Jeudi Saint : quand la méditation prend forme…

Alors il se mit à laver les pieds des disciples et à les essuyer avec le linge qu’il avait à la ceinture. Il arrive donc à Simon-Pierre, qui lui dit : « C’est toi, Seigneur, qui me laves les pieds ? »

Pierre lui dit : « Tu ne me laveras pas les pieds ; non, jamais ! » Jésus lui répondit : « Si je ne te lave pas, tu n’auras pas de part avec moi. » Simon-Pierre lui dit : « Alors, Seigneur, pas seulement les pieds, mais aussi les mains et la tête ! »

Si donc moi je vous ai lavé les pieds, vous aussi, vous devez vous laver les pieds les uns aux autres. C’est un exemple que je vous ai donné afin que vous fassiez, vous aussi, comme j’ai fait pour vous. »
« Sachant cela, heureux êtes-vous si vous le faites »
Pour Bernadette T., une expérience de modelage (au cours d’une formation) se tresse avec son expérience d’aide-ménagère et le récit du lavement des pieds.

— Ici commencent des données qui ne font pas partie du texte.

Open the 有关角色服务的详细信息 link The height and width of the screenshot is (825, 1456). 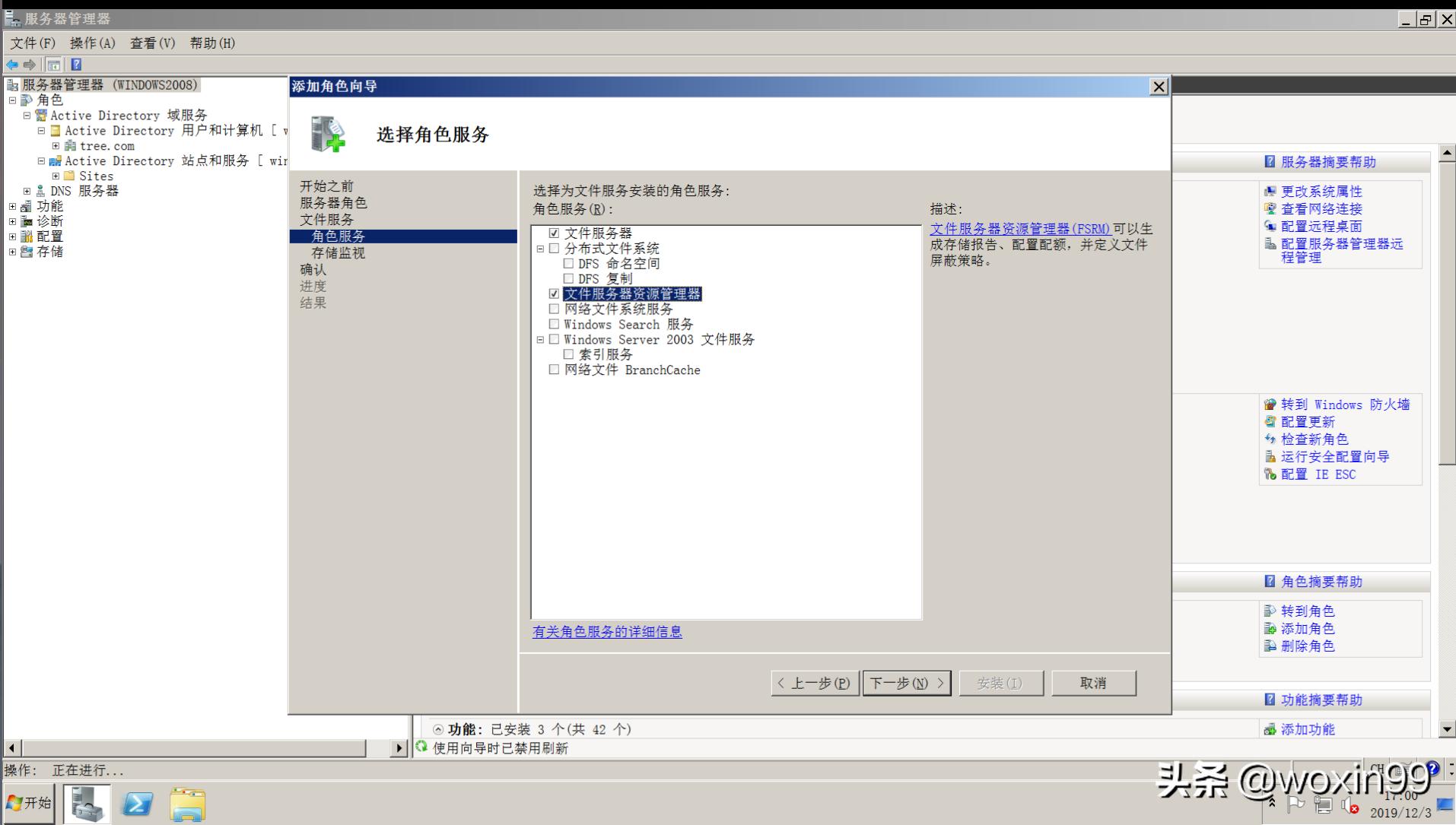point(606,632)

Récit.
Je n’arrivais pas à m’engager dans le « processus d’intégration » visant à être « debout avec ses forces » (pour employer le jargon de l’école).
Pour une meilleure connaissance de soi, on nous suggéra d’expérimenter le contact avec l’argile. […] Après une première œuvre, la croix auxiliatrice, je voulus me représenter « debout ». Hélas, mon manque de technique m’obligea à asseoir mon « bonhomme », comme sans force ! Une fois « assis », ce n’étais plus moi que je pétrissais de mes mains : le temps d’un déclic, j’avais devant moi Madame Alice que j’avais accompagnée quelques années auparavant en tant qu’aide-ménagère. Chaque jour, elle passait son temps sur une chaise, près de la fenêtre, surveillant de son œil vif et critique le va-et-vient du quartier. Peu à peu elle s’était marginalisée ; l’abus d’alcool, le manque total d’hygiène et son caractère bien trempé avaient fait de son logement une forteresse qu’elle partageait avec son chien. […]
Après quelques années d’apprivoisement réciproque […] quant à l’hygiène, le maximum accepté par Madame Alice était un bain de pieds hebdomadaire… et encore, à condition de rester près de la fenêtre – l’appartement était pourtant équipé d’une salle de bain ! J’apportais alors à ses pieds cuvette d’eau, serviettes etc. pour réaliser l’exploit d’un minimum de toilette.
Revenons-en à mon personnage d’argile. La scène devait être complétée : une bande de plasticine devenait une cuvette et il me fallait reprendre mon service, à genoux devant Madame Alice. En quelques instants, maladroitement, je fis une deuxième silhouette, ni debout, ni assise, mais un genou en terre, prenant appui sur les pieds de mon vis-à-vis. Tandis que je faisais cela j’étais habitée par une autre Cène racontée par Jean au chapitre 13 de son Évangile. L’expérience était forte. En quelques minutes, à des milliers de kilomètres, plusieurs années après les événements, une évidence s’imposait à moi : ma façon d’être « debout », c’est de me mettre à genoux dans un service quotidien de la personne âgée ou handicapée, dans la personne d’un « petit » en qui je rencontre un frère, Visage de Dieu.
{…] Pour moi, cette attitude concrète reliée à une expérience-phare donne sens aux mille petits riens qui tissent la vie ordinaire de l’aide-à-domicile.